GPI 2.0 : Optimizing reconstructor performance in simulations and preliminary contrast estimates

TL;DR

This paper explores optimizing the pyramid wavefront sensor in the Gemini Planet Imager using Fourier Optics simulations to enhance phase reconstruction and adaptive modulation, improving robustness and accuracy under varying atmospheric conditions.

Contribution

It introduces a dynamic modulation approach for the pyramid wavefront sensor and analyzes its performance through high-resolution simulations, addressing non-linear response and stability issues.

Findings

Optimized sensor performance with adaptive modulation parameters.

Improved phase reconstruction accuracy under different turbulence conditions.
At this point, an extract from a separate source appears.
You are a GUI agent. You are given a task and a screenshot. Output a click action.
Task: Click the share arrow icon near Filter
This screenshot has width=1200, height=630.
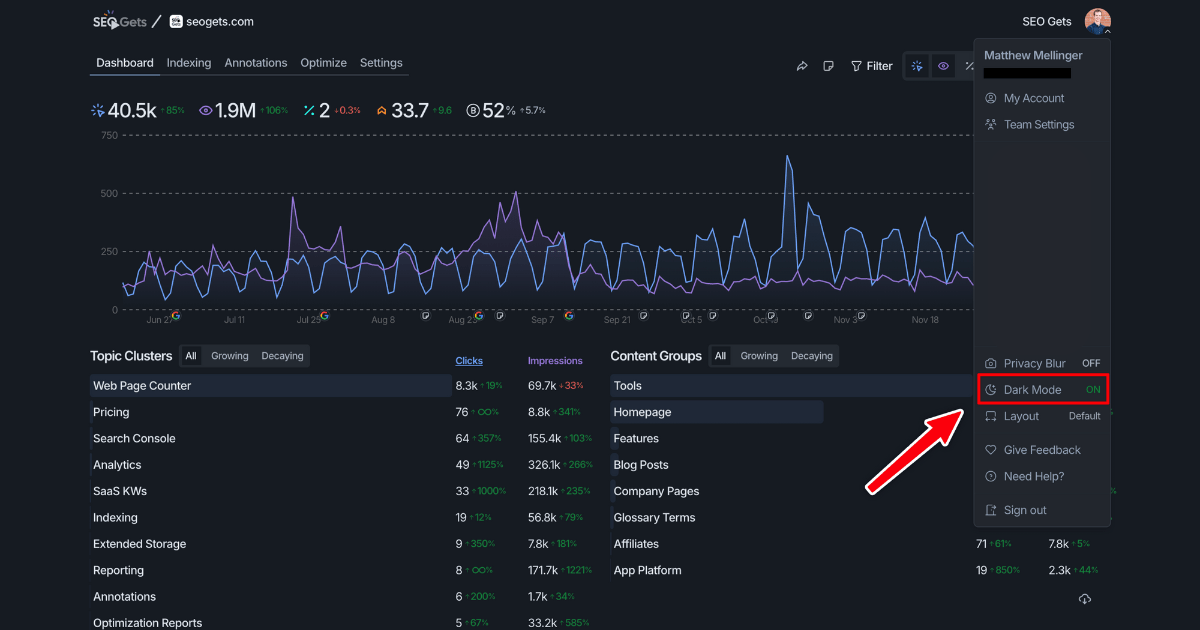[801, 65]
Enhanced correction of non-common-path errors.

Abstract

During its move from the mountaintop of Cerro Pachon in Chile to the peak of Mauna Kea in Hawaii, the Gemini Planet Imager will make a pit stop to receive various upgrades, including a pyramid wavefront sensor. As a highly non-linear sensor, a standard approach to linearize the response of the pyramid is induce a rapid circular modulation of the beam around the pyramid tip, trading off sensitivity for robustness during high turbulence. Using high temporal resolution Fourier Optics based simulations, we investigate phase reconstruction approaches that attempt to optimize the performance of the sensor with a dynamically adjustable modulation parameter. We have studied the linearity and gain stability of the sensor under different modulation and seeing conditions, and the ability of the sensor to correct non-common-path errors. We will also show performance estimates which includes a comparative analysis of the atmospheric columns above the two mountains, as well as the Error Transfer Functions of the two systems.